In Chapters III and IV, we showed that potato cyst nematode is producing and secreting expansins, which are likely to aid the activity of cell wall degrading enzymes. Contrary to pectinolytic enzymes expansins are a relatively newly described group of proteins and there are still a lot of unresolved issues that need to be addressed with regard to their mode of action, biological functions and classification. Since their discovery in 1992, expansins were thought to be specific for land plants. In this thesis, we present the first evidence of a functional expansin produced outside of the plant kingdom. We demonstrated that invasive juveniles of G. rostochiensis secrete b-expansin, which most likely facilitates the disruption of cell walls in the root tissues of a host by making the structural cell wall polymers more accessible to cell wall degrading enzymes.

The cell wall modifications occurring during feeding site formation by potato cyst nematode, described in the fourth chapter of this thesis, are part of the elaborate changes in the plant cell wall architecture during syncytium induction and maintenance.
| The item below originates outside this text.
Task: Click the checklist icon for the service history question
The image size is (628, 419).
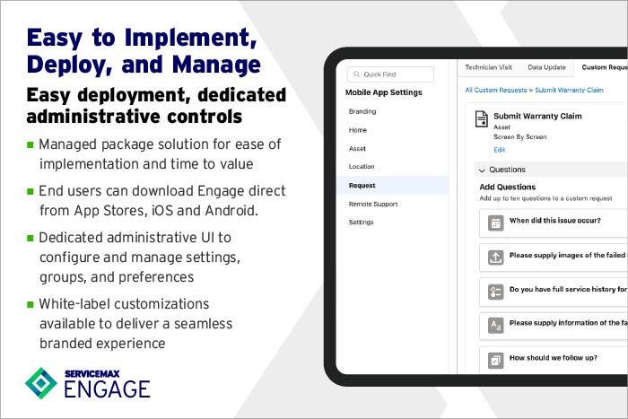Action: (495, 292)
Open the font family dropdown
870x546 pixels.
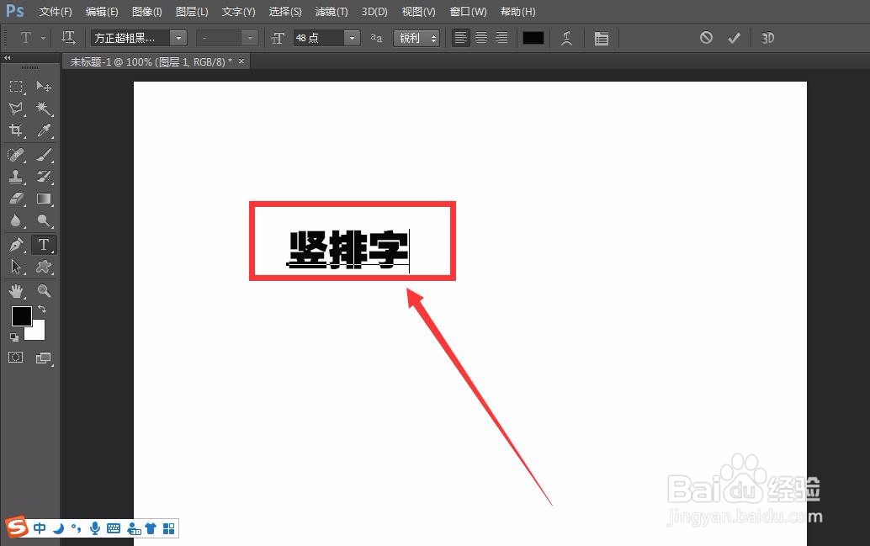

In contrast to the rigorous breakdown of cell walls and subsequent collapse of the protoplast during nematode migration, the modifications during feeding site formation aim at a subtle remodeling of the cell wall, including both cell wall dissolution and synthesis. The uniform structure of nematode induced syncytia suggests that these cell wall modifications are precisely controlled. A key role for the recruitment of plant enzymes (e.g. cellulases and pectin methyl esterases), by nematodes to modify plant cell wall structure to their advantage has been pointed at in several papers. The data presented in Chapter V shows that these cell wall modifications in a nematode-induced syncytium are mediated by enzymes and -expansins and expansin-like proteins of the host plant. This is the first report that links morphological changes in the cell walls of dicotes plants to the expression ofb- expansin genes.